I would say that hammers and biotech are on a totally different scales. One is a simple tool, while capable of murder has a limited scale of destruction. While biotech while having great promise, could easily be programmed to destroy the people,plants,or animals civillization depends on.
If you want to make a truly great world based on biotech you need to offer it at a cheap cost, almost essentially free. Both to combat the scale of the worlds problems and to prevent rationing this lifesaving technology for profit. Basically you want to to take the examples of the medical and oil industry and do the exact opposite.
Only thing is cheap biotech would be easy to get your hands on.Making it easy for any terrorist or malacious goverment to get their hands on.

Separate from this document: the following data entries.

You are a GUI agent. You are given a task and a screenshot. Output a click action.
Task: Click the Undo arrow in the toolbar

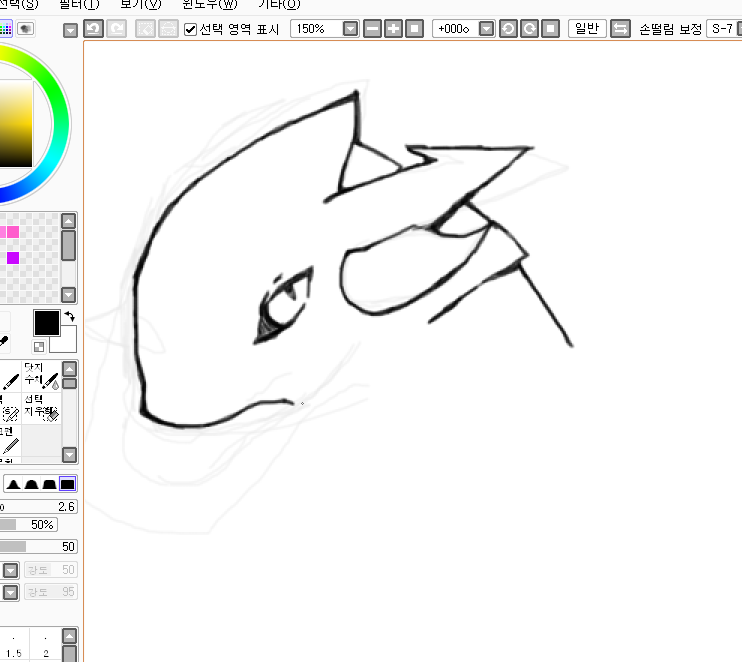(x=93, y=29)
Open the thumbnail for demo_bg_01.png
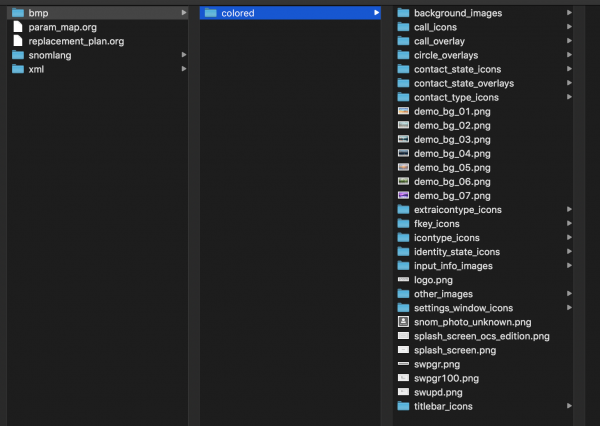600x426 pixels. [x=404, y=112]
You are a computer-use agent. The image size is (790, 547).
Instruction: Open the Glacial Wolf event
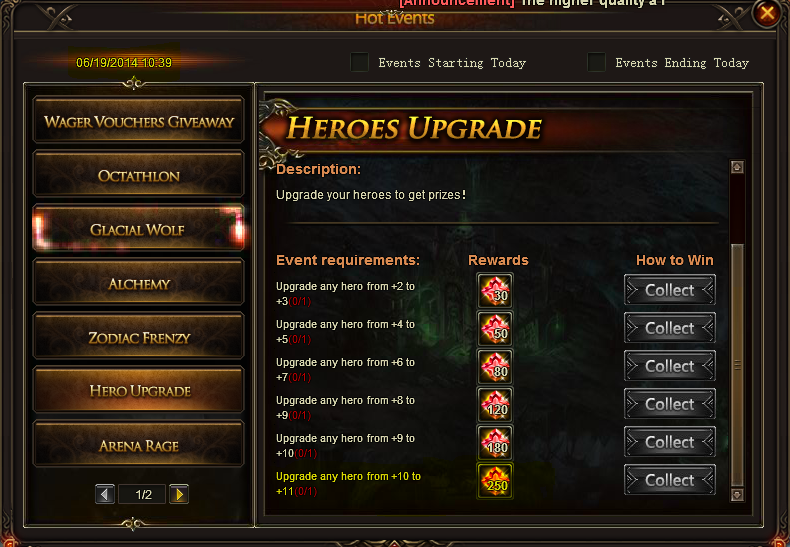139,230
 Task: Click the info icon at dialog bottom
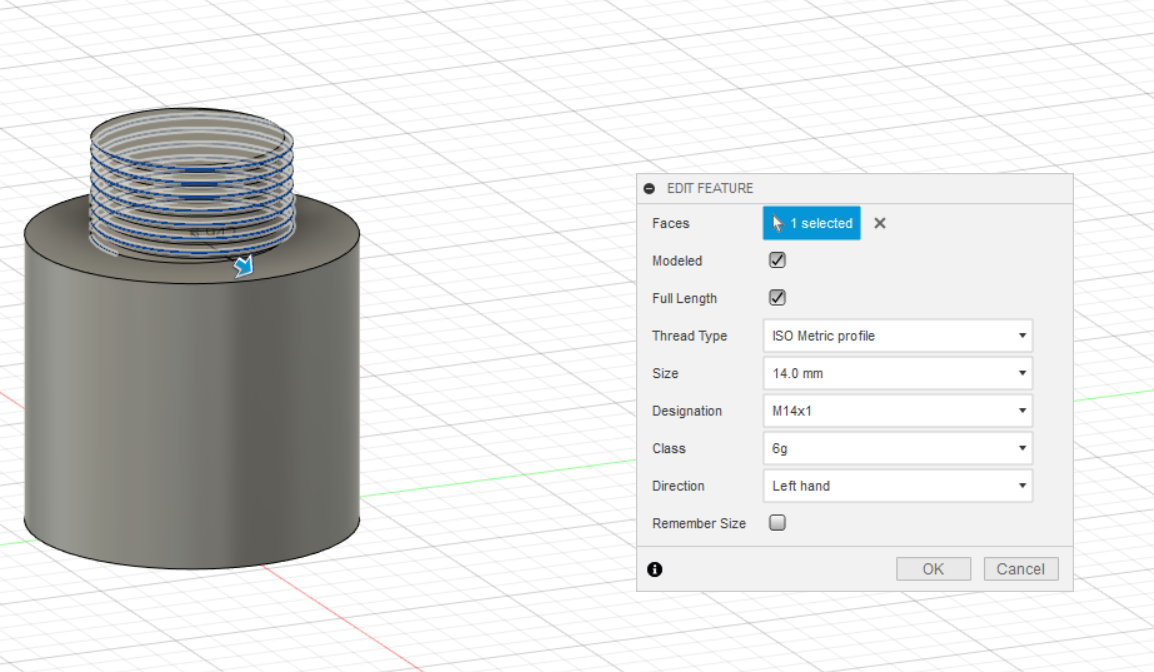point(654,569)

Rationing in the care of corporations would be purely profit based.Biotech would stay expensive while people died and the enviroment suffered, until prices eventually went down, where they would remain affordable but very steep. Free market rationing, would lead to no better a result in defending ourselves against bioterror, because everything goes to the highest bidder and despite what conspiracy theorists think most corporate HQ'S arent fort knox. The free market would market anykind of bioweapon they could get their hands on. They would probably market biotech without regard for the enviroment.Say lake X has serious algea and its really pissing the boatowners on lake X, corporation x decides to unleash a certain algea killing bacteria this bacteria then kills all the algea which cause all the fish to die in lake X disrupting the whole ecosystem. Corporation X got their money, the boatowners dont have pesky algea to deal with anymore although its kind of difficult to fish without fish in the lake.
The scenario described above would be the worst way and most likely way, biotech would be distributed.

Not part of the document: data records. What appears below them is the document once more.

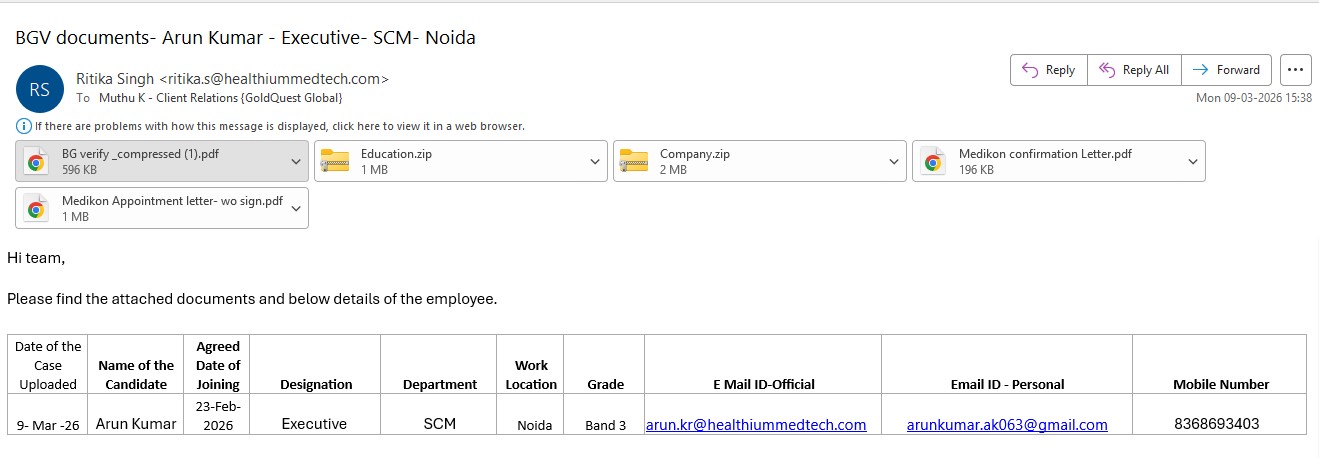
Task: Click the Education.zip folder icon
Action: (x=334, y=162)
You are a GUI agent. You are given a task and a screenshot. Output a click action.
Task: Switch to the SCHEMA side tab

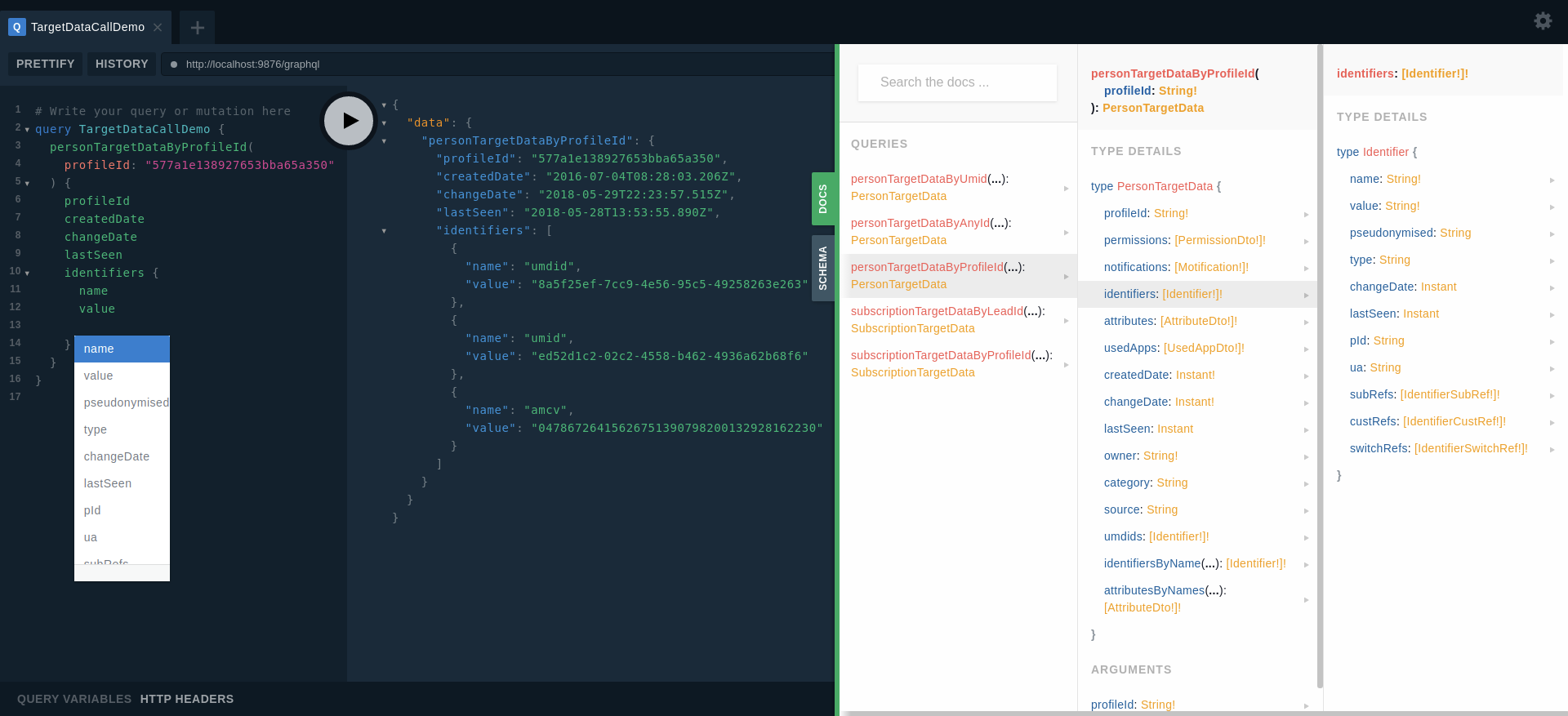[822, 268]
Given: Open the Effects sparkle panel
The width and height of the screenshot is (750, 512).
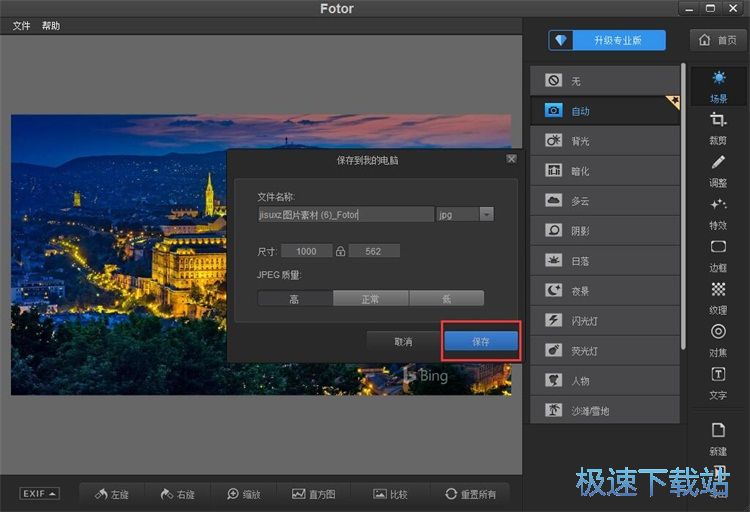Looking at the screenshot, I should 718,211.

There is the likelihood of government run biotech which would be preferable to the free biotech and free market scenarios described but would suffer from a number of pitfalls: It would be slower research and development, the govenment would have the perfect bio-weapons already, Tons of paperwork, sometimes oversecurity and beuracracy, people would be mad they are paying for bio-tech they don't morally support. There would be tremendous pressure to privatize bio-tech and tremendous outrage if it was nationalized. What would the reagan revolutionaries think?Seemingly trivial scientific issues would become national debate. The green peaceand peta crew would come crawling out of the woodwork. The only person who might have the political capital to keep biotech national, might be Obama,maybe I still think that the tremendous financial gain of this industry would be to much to keep this a national industry.

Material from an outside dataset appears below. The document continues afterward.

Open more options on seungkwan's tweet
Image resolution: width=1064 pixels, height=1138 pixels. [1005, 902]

Theres the issue of modifying human beings; which is already ongoing and huge bussiness( which i have no moral objections)but as soon asthis became reality, the threat from teerorist groups would range all the way across the spectrum from homegrown right wing terror groups to al-quedia,to even japanese anarchist groups. If you think they are going to sit around let you play god or even let progress go further you're wrong. What better weapons to attack society with than the technology you dispise.
Then there is the question of whether once biotech is implemented we will create stable societal models or just even more gargantuan unsustainable ones.The choice is ours.
I think only an idiot would stop work on this technology, but definately wewould have to sleep with oneeye open.